# Gravely 8179G



## ally bryden (Jun 2, 2010)

I have recently discovered a Gravely 8179G lawn tractor in my grandfather's garage in Pennsylvania. He passed away more than ten years ago and from what i have been told, the tractor hasn't been used since. It has several attachments including a seeder, mowing deck, plow and what looks to be a snow blower. I don't even know if it still works. The tires are flat and the battery is obviously dead. The garge can be very humid, as well. My family is currently exploring options to keep the property since it has been in the family for over 150 years and we are wondering if this machine could/should be fixed to help maintain the grounds or sold, if it is worth anything, to provide income to the home.
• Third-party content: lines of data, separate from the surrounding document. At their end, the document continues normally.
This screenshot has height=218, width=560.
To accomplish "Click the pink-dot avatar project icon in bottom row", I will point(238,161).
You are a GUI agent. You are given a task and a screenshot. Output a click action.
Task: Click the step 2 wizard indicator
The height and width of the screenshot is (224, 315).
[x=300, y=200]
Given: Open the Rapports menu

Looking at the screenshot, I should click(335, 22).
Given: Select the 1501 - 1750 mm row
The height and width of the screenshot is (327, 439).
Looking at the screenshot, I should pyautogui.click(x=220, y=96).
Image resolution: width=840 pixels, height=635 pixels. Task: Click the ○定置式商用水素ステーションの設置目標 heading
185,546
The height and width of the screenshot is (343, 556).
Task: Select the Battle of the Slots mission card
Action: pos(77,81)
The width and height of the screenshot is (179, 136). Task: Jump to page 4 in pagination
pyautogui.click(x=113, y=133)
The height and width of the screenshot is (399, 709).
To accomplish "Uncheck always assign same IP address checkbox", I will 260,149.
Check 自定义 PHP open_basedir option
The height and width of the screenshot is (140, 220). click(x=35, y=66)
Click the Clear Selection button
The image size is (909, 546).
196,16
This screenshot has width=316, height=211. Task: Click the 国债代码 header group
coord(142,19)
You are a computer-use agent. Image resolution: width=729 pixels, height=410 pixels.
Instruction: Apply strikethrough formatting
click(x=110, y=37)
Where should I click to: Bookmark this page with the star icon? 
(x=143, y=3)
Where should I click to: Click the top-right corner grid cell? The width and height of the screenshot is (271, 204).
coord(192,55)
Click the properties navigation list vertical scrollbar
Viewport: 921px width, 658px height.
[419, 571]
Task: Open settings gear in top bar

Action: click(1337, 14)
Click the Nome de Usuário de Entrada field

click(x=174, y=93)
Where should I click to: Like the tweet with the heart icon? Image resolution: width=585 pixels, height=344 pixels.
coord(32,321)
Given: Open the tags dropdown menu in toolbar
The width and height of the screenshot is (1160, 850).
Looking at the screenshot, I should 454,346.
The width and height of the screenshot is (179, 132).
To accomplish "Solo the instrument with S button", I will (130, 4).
I know nothing about Gravely tractors. Any information you might have is greatly appreciated Thank You.


----------



## GravelyNut (May 23, 2010)

ally bryden said:


> I have recently discovered a Gravely 8179G lawn tractor in my grandfather's garage in Pennsylvania. He passed away more than ten years ago and from what i have been told, the tractor hasn't been used since. It has several attachments including a seeder, mowing deck, plow and what looks to be a snow blower. I don't even know if it still works. The tires are flat and the battery is obviously dead. The garge can be very humid, as well. My family is currently exploring options to keep the property since it has been in the family for over 150 years and we are wondering if this machine could/should be fixed to help maintain the grounds or sold, if it is worth anything, to provide income to the home. I know nothing about Gravely tractors. Any information you might have is greatly appreciated Thank You.


The 8179-G should have a Kohler Series 2 twin 17 HP. Built in 1986 or 1987. Tractor traces its roots back to the 800 series in mid-70s. They are built far better than any of the L&G tractors you can buy today. Well worth fixing if it can be done for under $2000.


----------



## ally bryden (Jun 2, 2010)

Thanks for the great advice and info. The 8179G and its attachments turned out to be in better shape than I had expected. I was able to get it fixed by the same man who sold and maintained it for my Grandfather when it was brand new! I am having it shipped to Colorado at the end of the month. I'm pretty excited. Can't wait to plow the long driveway this winter!


----------



## rbcsaver (Aug 11, 2008)

ally bryden said:


> Thanks for the great advice and info. The 8179G and its attachments turned out to be in better shape than I had expected. I was able to get it fixed by the same man who sold and maintained it for my Grandfather when it was brand new! I am having it shipped to Colorado at the end of the month. I'm pretty excited. Can't wait to plow the long driveway this winter!



Send pics! I have had my 8120 since new in 1980. :usa:I still use it often, although I now also have a Kubota B7510 (for Sale) and a new Deere 4320.
Steve


----------